Os indicadores apontam para um El Niño severo e, talvez, o mais forte das últimas décadas, onde o ápice deve ficar entre outubro e dezembro. No dia a dia, os sinais também estão mais evidentes, a começar pelos últimos temporais e os registros de tornados no Rio Grande do Sul e no Paraná, em um intervalo de uma semana. Essas condições já chamam atenção fora do país, visto que o meteorologista e caçador de tempestades norte-americano, Reed Timmer, anunciou que virá ao Brasil para acompanhar os eventos.
A região sul tem por característica ser um corredor de tornados. Samuel Hosser, meteorologista do Centro de Monitoramento da Defesa Civil-RS, explica que as condições atmosféricas favorecem a esses fenômenos da natureza, porque geograficamente ficamos em um ponto de encontro das frentes frias, vindas do polo sul, e as correntes de ar quente e úmido, provindas do norte. Isso cria um cenário propício à tempestades intensas, que em alguns casos podem gerar tornados.

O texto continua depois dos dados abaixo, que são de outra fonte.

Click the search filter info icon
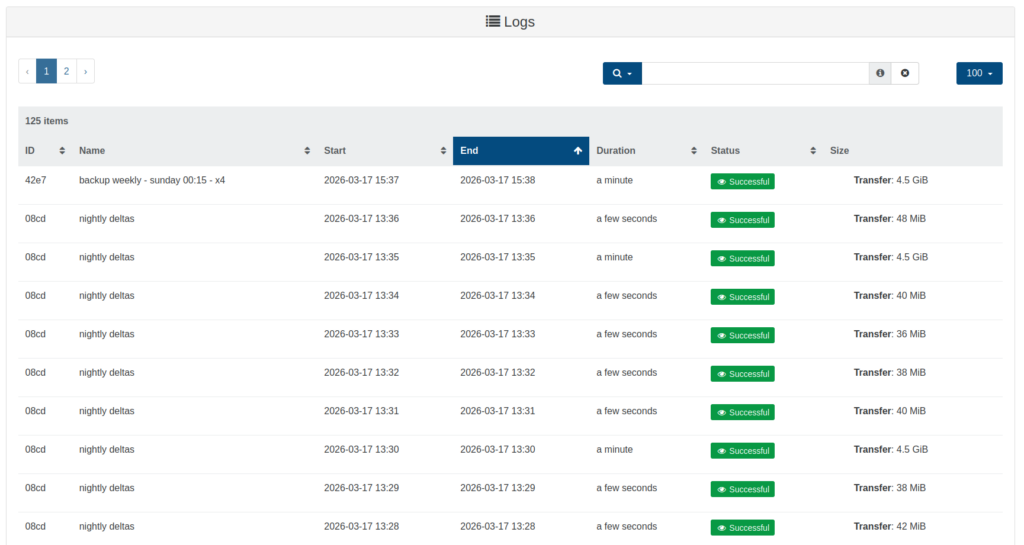 pyautogui.click(x=880, y=73)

As redes sociais estão tomadas de alertas aos próximos meses, quando o El Niño deve chegar ao seu ápice. Em alguns casos, até chamando atenção para previsões de tornados classificados como F5, quando as rajadas de ventos ultrapassam os 267 km/h. A meteorologista Estael Sias, da MetSul, explica que as condições estarão propícias entre a primavera e o verão. Entretanto, prever que fenômenos como esses vão ocorrer e de escala ainda mais severa é impossível.
A agência norte-americana NOAA publicou um relatório recente apontando para 95% de chances de um Super El Niño, entre outubro e dezembro. Há uma probabilidade de ser o mais intenso desde 1950, já que as águas do Pacífico Equatorial Oriental estão superiores a 2ºC. O que já é possível prever nesse cenário, são chuvas volumosas e que podem ocasionar em enchentes, enxurras e deslizamento de massa.